Intervention au colloque Architecture évolutive/Réversible de l’école d’architecture de Rennes des 7 et 8 février 2020.
Résumé
La prise en compte des rythmes sociaux et environnementaux sur les littoraux urbanisés pourrait ouvrir un nouveau champ d’action en architecture. Il s’agit ici de repenser l’urbanisme littoral à partir des usages en questionnant les notions de permanence architecturale, de détermination programmatique, d’adaptation et de réversibilité. Pour ce faire, nous partons de trois situations explicitées par des exemples : 1- la permanence indéterminée, 2- la fluctuation rythmique et 3- l’accident irréversible. Le croisement de ces trois situations permet d’en déduire une dernière : 4- des « formes relationnelles » qui peut être comprise comme l’extension de la dimension architecturale à l’échelle des systèmes rythmiques que nous rencontrons sur le littoral urbanisé.
Mots-clés
Architecture, littoral, patrimoine, adaptation, rythme
La conception architecturale peine à intégrer les rythmes de vie. Certaines collectivités territoriales françaises ont mis en place des politiques temporelles efficientes pour les usages sociaux dans l’accès aux services publics ou en matière de mobilité mais l’architecture reste étrangement absente de ce questionnement, et ce malgré une ambition actuelle dans l’architecture évolutive, voire réversible, comme dans le cas des tours réversibles Black Swan à Strasbourg (2017) ou du pôle éducatif Molière aux Mureaux (2014) prétendant perdurer au-delà de leur programme initial par grande transformation prévisible ou mutualisation des équipements. Pourtant, ces projets concrets paraissent conceptuellement fades par rapport aux exubérantes propositions des décennies 1960-70 avec Instant City du groupe Archigram, Fun palace de Cedric Price ou encore Collage City de Colin Rowe et Fred Koetter.
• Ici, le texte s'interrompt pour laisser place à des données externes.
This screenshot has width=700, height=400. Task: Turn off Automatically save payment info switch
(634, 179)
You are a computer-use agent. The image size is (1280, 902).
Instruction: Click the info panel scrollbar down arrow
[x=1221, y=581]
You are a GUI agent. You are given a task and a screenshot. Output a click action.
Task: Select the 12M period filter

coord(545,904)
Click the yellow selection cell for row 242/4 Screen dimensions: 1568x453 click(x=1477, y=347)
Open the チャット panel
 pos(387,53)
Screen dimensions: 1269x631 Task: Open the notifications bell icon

Pour aborder l’intégration des rythmes dans l’architecture, voici alors quelques constats d’un praticien travaillant sur un littoral urbanisé, celui de la Charente-Maritime : La description de trois situations construites de bord de mer, présentant « des architectures sans architecte », permet d’en déduire une quatrième, par association des trois précédentes, qui éclaire ce sujet.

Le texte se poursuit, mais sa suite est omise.